Aber das ist halt blos ein Absatz unter vielen…. *seufz*

Auch mir klingt der Text viel zu konservativ. Es gibt eben keinen Sinn des Lebens wenn man eine evolutionäre Sicht anführen will. Fortpflanzung mag einen starken evolutionären Einfluss auf uns gehabt haben, aber daraus ergibt sich kein Sinn. Jeder Mensch hat das Recht sich zu entfalten und Menschen, die sich fortpflanzen wollen und können sind insoweit nicht besser.

Mir widerstrebt eine Festlegung auf bestimmte Rollen – es bringt nichts Leute in solche zu pressen, auch wenn es dessen ungeachtet Häufungen gibt. Männerpolitik muss auch andere Lebenswege als die klassische Familie enthalten und natürlich auch Homosexuelle einbeziehen. Richtig wäre, dass die Familienpolitik ein Schwerpunkt bleiben wird, einfach weil nun einmal in diesem Bereich die meisten Konflikte zwischen Männern und Frauen auftreten. Einen Text, der sich gegen die „Normalisierung der Homosexualität“ ausspricht finde ich allerdings keine geeignete Grundlage: Es klingt nach einer Abwertung von Homosexualität, für die ich keinerlei Grund sehe, da sie zwar in zahlenmäßig weitaus geringerer Zahl auftritt aber ansonsten eben einfach eine Form der Sexualität zwischen Menschen ist, die ebenso auf abgespeicherten Attraktivitätsmerkmalen wie die Heterosexualität beruht.

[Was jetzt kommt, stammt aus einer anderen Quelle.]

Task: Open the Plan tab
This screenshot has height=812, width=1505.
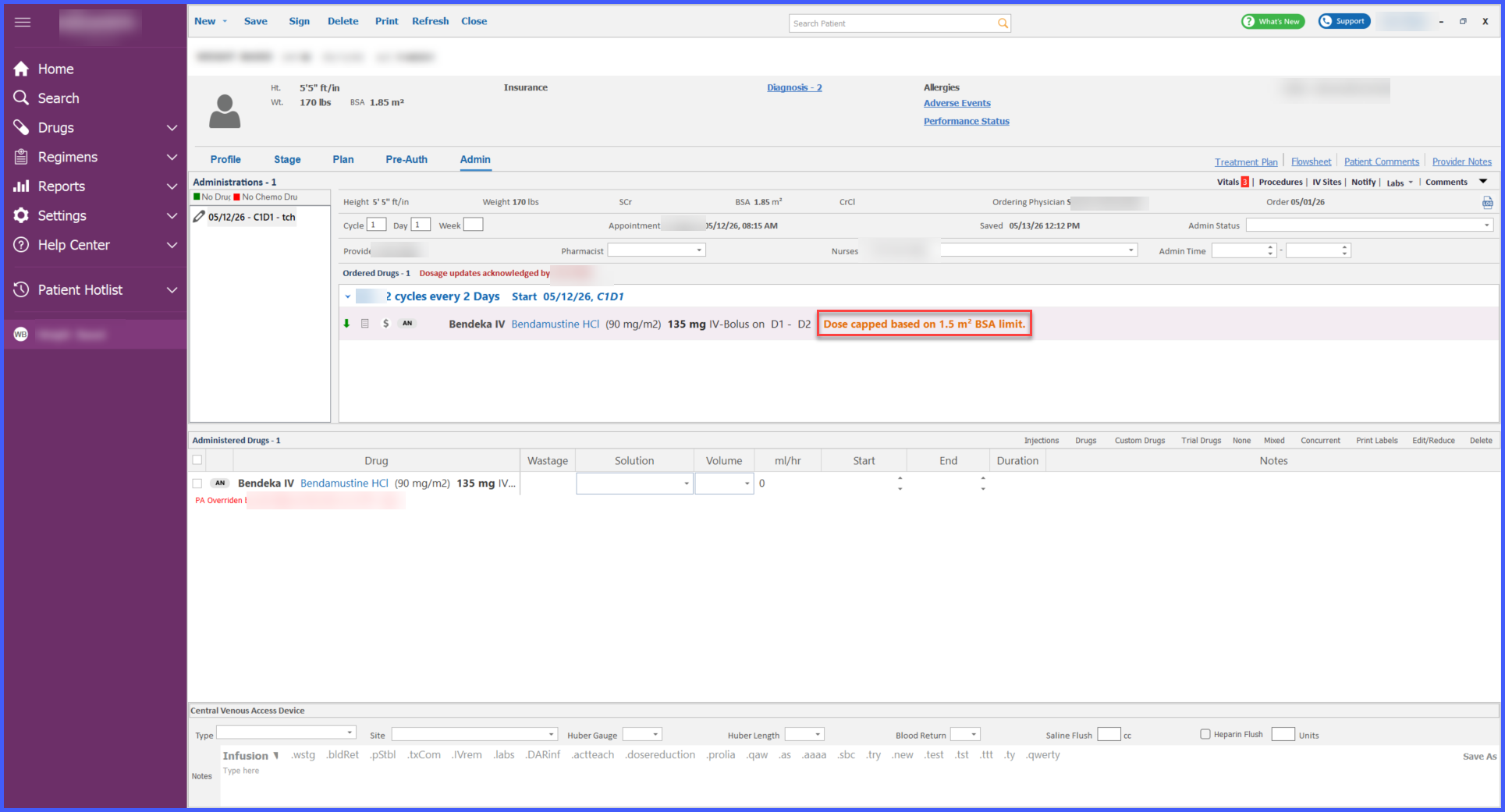Action: 343,159
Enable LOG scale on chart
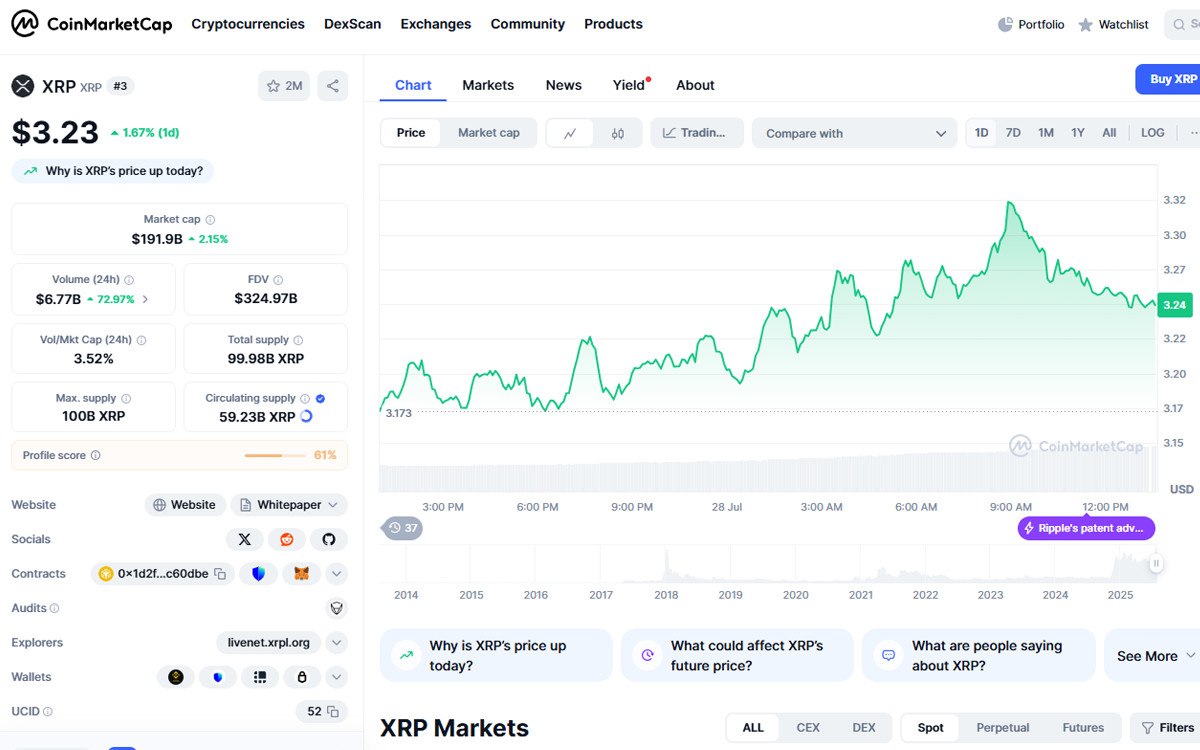Image resolution: width=1200 pixels, height=750 pixels. (x=1152, y=133)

Die ganzen Ausführungen gegen Gendermainstreaming gehen aus meiner Sicht insofern am Ziel vorbei: besser wäre es, dass man ein breites Spektrum zulässt und einen Zwang zur Mitte ablehnt. Also letztendlich ein Abstellen auf die Individualität, bei der beide Geschlechter nicht verteufelt werden und akzeptiert wird, dass es im Schnitt Unterschiede zwischen Männern und Frauen gibt.

Was sagt ihr zu den verschiedenen Punkten? Wie ist denn sonst die Resonanz bei Agens? Wenn hier jemand mitliest, der dort aktiv ist, dann würde mich interessieren, inwiefern diese Punkte dort auch kritisch oder zustimmend gesehen worden sind.